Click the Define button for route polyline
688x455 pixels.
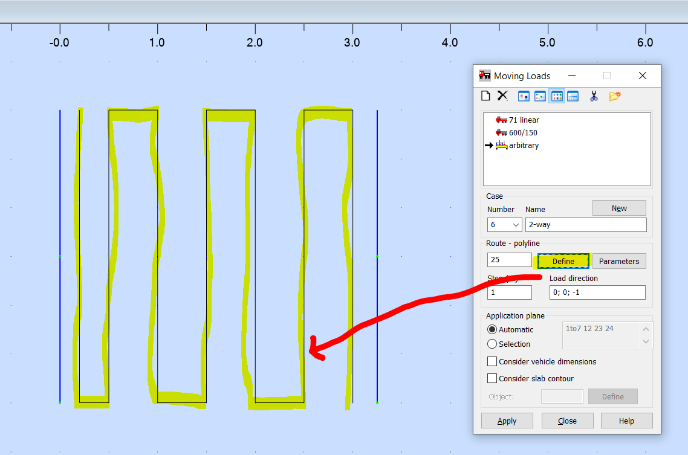563,260
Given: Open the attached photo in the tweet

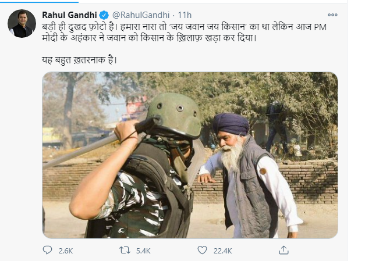Looking at the screenshot, I should click(x=190, y=155).
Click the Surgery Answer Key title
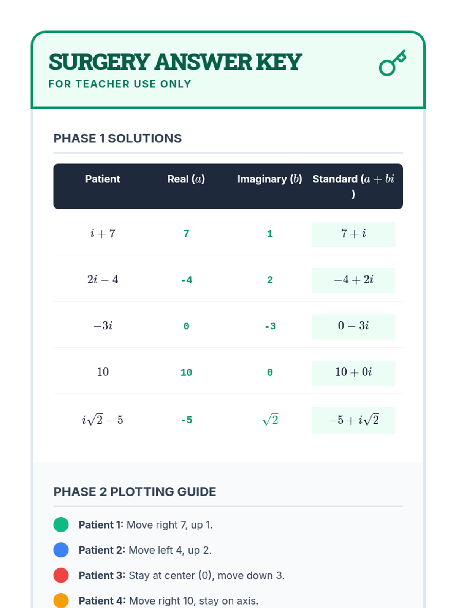The height and width of the screenshot is (608, 456). [175, 62]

——

WHAT IS EXPECTED:
Pictures stay out; print everything else in the data exactly.

EXERCISE RESULT:
Click the Define button for route polyline
688x455 pixels.
563,260
Given: Open the attached photo in the tweet

Looking at the screenshot, I should click(x=190, y=155).
Click the Surgery Answer Key title
The height and width of the screenshot is (608, 456). [175, 62]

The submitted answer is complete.